[Data entries]
╭──

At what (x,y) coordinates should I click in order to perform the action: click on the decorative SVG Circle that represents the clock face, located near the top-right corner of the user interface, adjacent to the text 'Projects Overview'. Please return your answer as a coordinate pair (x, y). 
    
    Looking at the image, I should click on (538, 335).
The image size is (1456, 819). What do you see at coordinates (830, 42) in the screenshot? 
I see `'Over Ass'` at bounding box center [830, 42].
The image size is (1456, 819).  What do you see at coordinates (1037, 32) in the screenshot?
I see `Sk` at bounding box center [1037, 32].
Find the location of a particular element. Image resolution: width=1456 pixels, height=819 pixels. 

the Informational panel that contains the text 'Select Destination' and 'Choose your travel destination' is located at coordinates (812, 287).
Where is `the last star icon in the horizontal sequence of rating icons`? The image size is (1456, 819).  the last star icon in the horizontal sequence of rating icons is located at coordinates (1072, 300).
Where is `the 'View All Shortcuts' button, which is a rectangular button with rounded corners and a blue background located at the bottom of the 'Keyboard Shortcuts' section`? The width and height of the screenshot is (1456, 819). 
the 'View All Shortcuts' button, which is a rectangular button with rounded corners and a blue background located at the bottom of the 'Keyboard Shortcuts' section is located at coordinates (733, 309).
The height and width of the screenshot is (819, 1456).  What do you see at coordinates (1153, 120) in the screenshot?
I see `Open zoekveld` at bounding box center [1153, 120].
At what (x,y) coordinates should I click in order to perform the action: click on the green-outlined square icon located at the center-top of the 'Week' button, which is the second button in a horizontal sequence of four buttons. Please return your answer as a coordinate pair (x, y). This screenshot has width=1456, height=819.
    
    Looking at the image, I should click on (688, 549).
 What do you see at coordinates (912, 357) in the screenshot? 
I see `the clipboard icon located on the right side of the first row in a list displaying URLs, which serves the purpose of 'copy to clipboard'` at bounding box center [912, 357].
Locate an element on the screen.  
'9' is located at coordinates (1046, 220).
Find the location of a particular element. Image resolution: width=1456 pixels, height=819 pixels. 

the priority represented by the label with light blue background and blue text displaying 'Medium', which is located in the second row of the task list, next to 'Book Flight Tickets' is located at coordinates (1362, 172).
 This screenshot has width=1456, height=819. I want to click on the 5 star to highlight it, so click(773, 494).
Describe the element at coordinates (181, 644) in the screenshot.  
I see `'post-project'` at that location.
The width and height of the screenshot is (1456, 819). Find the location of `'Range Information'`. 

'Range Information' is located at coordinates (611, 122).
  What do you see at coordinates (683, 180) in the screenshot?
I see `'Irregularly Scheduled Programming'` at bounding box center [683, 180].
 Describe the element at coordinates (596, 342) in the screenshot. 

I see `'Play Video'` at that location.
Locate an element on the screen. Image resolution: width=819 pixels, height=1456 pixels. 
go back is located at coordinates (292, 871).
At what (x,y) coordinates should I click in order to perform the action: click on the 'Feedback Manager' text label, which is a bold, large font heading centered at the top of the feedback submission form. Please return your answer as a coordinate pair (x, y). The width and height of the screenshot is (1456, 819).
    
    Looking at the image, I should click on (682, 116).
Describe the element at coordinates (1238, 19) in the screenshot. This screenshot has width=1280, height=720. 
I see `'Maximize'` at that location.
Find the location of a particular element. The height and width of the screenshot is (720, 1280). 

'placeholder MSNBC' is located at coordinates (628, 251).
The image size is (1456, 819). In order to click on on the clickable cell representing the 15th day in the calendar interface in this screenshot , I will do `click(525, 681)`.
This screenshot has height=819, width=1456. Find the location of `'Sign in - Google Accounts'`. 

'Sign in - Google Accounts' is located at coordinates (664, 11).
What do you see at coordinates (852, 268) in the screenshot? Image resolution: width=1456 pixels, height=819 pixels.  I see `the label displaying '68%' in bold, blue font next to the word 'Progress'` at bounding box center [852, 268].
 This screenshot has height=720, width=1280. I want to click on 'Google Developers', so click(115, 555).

╰──

▸ **DIRECTION**
Copy the rows verbatim, starting at the line containing "y). This screenshot has width=1456, height=819." and ending at the line containing "coordinates (1046, 220).", with both of those lines included.

▸ **REPLY TO THE TASK**
At what (x,y) coordinates should I click in order to perform the action: click on the green-outlined square icon located at the center-top of the 'Week' button, which is the second button in a horizontal sequence of four buttons. Please return your answer as a coordinate pair (x, y). This screenshot has width=1456, height=819.
    
    Looking at the image, I should click on (688, 549).
 What do you see at coordinates (912, 357) in the screenshot? 
I see `the clipboard icon located on the right side of the first row in a list displaying URLs, which serves the purpose of 'copy to clipboard'` at bounding box center [912, 357].
Locate an element on the screen.  
'9' is located at coordinates (1046, 220).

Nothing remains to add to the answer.